As well, after years of longing, Gail finally managed to attend the garden party the University of Toronto president holds each summer. This event was especially important to her because she felt it would be a worthwhile networking opportunity for her partner, Gerald, an artist.
“I felt self-conscious and awkward introducing Gerald to potential art lovers … but I had a better time than I thought I would.”
She tried to focus on certain coping behaviours, such as “yanking my mind away” from negative thoughts and remembering to breathe. “The challenge is trying to remind yourself of (the coping tools) in the anxiety-producing situation – easier said than done because the anxiety is such a ‘psychic energy suck'.”
Gail has also made progress on the home front. Even though she and Gerald have been together for a dozen years, Gail, an accomplished musician, never felt comfortable enough to let him listen to her play the cello.

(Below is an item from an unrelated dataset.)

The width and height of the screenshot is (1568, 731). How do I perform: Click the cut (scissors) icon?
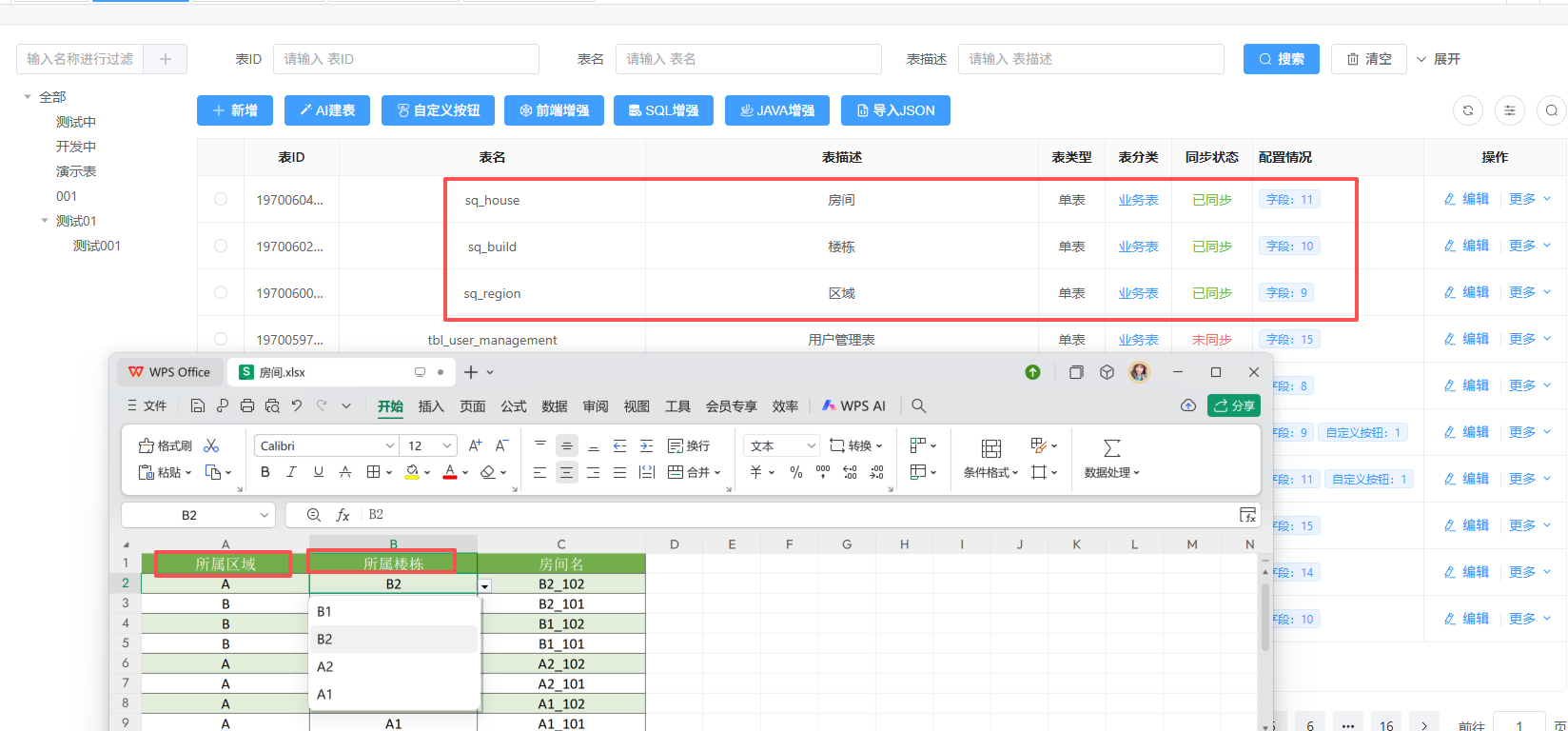[211, 445]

She used to make him wear headphones or leave the house.
“Now it's okay if he just stays in the other room – preferably with the door closed, but he doesn't have to leave,” she said.
But Gail never did manage the penultimate challenge of the CBT program – to deliberately draw negative attention to oneself and learn that the world does not end.
CAMH psychologist Lance Hawley, the CBT leader, had described how participants in other groups trailed toilet paper out of their pants, exaggerated sweat stains on their armpits and purposefully mispronounced words.
In the spring group, one young man shaved the hair off the right half of his head, the left half of his moustache and the right half of his beard.
“He got really creative,” Gail said admiringly. “I didn't do anything to make myself look foolish, I thought the exposures were enough.”
Since the cognitive behavioural therapy has ended, Gail has found that the skills she learned to overcome her fears have to be continuously practised – it's not like riding a bike, she can forget. She also intends to continue seeing a professional to discuss her anxiety.
“You have to keep designing exposures for yourself, or you lose the progress that you made,” she said. “The price of freedom is eternal vigilance.”